Descoberta da Petrobras no Amapá é relevante, mas tem pouco impacto imediato, dizem especialistas
Pelotas – A descoberta da Petrobras da presença de hidrocarbonetos na bacia sedimentar da Foz do Amazonas, em águas ultraprofundas na costa do Amapá, é relevante, mas tem efeitos práticos limitados no curto prazo, dizem especialistas.
Embora a confirmação ainda dependa de testes, integrantes da estatal dizem que a probabilidade de que se trate de petróleo é alta.
Quando houver essa delimitação, será possível dimensionar também o impacto para o mercado de petróleo e para a própria Petrobras. No entanto, mesmo sem essa definição ainda, os especialistas afirmam que a notícia é boa para a empresa, especialmente para suas reservas.
O presidente do Insituto Brasileiro de Petróleo e Gás (IBP), Roberto Ardhengy, afirma que o anúncio é relevante principalmente porque confirma a teoria geológica da região. “Essa é a grande notícia”, diz ele, exemplificando que, a cada dez perfurações realizadas, oito são secas ou não tem viabilidade comercial.
“A descoberta também reforça que a Petrobras tem muito conhecimento técnico e capacidade operacional em águas ultraprofundas”, acrescenta Ardhengy.
Em nota, o IBP, que representa grandes petroleiras com atuação no Brasil, como a própria Petrobras, ExxonMobil, TotalEnergies, Shell e Equinor, disse que a descoberta “confirma que o Brasil possui perspectivas muito positivas para a produção de petróleo e gás natural em outras regiões, reforçando a segurança energética nacional no médio e longo prazo”.
“O mercado esperava isso há muitos anos, e a descoberta reduz o risco de toda a margem equatorial”, afirma o sócio da Valor Investimentos, Gustavo Trotta. A notícia é muito positiva para a reposição de reservas da empresa, destaca Trotta, principalmente se for considerado o pico de produção do pré-sal, previsto para a década de 2030.
Apesar do efeito limitado no curto prazo, a maior previsibilidade e o potencial impacto da descoberta na recomposição das reservas da estatal podem influenciar o humor dos investidores, acrescentou.
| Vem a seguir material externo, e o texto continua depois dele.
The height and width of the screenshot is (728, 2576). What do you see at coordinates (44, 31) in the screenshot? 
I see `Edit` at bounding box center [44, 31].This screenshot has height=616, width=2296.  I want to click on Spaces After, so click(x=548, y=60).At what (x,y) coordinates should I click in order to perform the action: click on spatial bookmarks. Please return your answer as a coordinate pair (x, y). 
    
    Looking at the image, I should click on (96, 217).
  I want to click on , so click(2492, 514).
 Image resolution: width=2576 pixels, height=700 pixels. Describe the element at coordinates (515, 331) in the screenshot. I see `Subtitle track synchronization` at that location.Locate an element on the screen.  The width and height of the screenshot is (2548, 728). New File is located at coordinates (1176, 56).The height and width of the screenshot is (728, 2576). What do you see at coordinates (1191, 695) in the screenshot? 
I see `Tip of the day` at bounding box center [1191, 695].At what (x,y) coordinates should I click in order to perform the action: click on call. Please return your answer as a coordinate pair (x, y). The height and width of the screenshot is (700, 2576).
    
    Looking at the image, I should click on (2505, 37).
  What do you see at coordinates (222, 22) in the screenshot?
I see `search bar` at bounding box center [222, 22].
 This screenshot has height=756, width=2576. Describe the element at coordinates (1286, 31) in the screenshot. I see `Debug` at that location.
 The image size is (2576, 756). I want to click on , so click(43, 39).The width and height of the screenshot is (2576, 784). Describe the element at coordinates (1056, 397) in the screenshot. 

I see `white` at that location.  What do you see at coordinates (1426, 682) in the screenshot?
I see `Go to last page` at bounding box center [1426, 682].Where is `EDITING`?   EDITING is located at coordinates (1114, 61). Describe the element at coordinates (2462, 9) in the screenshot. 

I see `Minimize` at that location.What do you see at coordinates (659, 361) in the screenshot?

Se considerados os gastos de caixa com a perfuração, também pode haver algum efeito no pagamento de dividendos aos acionistas, observa Trotta.
O ex-diretor geral da Agência Nacional de Petróleo, Gás Natural e Biocombustíveis (ANP), David Zylbersztajn, reforça a importância da descoberta para a recomposição de reservas, e afirma que a descoberta dá mais segurança para a Petrobras continuar perfurando na região.
O economista Adriano Pires, que chegou a ser indicado à presidência da Petrobras, mas não assumiu o cargo, diz que ainda é cedo para falar sobre o impacto da descoberta. “Não temos nenhum número da Petrobras, portanto não dá para falar se é uma descoberta relevante ou não. Mas é uma boa notícia que mostra a importância do Ibama agilizar as licenças ambientais”, afirmou.
“Para o investidor, eu classificaria a notícia como positiva para a tese de longo prazo da Petrobras, mas ainda prematura para justificar uma revisão significativa das estimativas de produção, lucro ou valuation”, afirma Marcos Praça, diretor de análise da Zero Markets Brasil.
O próximo grande gatilho, acrescenta Praça, será justamente a divulgação dos dados sobre o tamanho e a viabilidade econômica do achado.
O poço Morpho, onde ocorreu a descoberta, está localizado a cerca de 175 km da costa do estado, em uma área com lâmina d’água (distância entre a superfície e o fundo do mar) de 2.886 metros. A região é alvo de embates entre o governo e organizações ambientalistas.
A descoberta ocorreu no bloco FZA-M-59, na margem equatorial brasileira, onde a Petrobras é operadora e detém 100% de participação.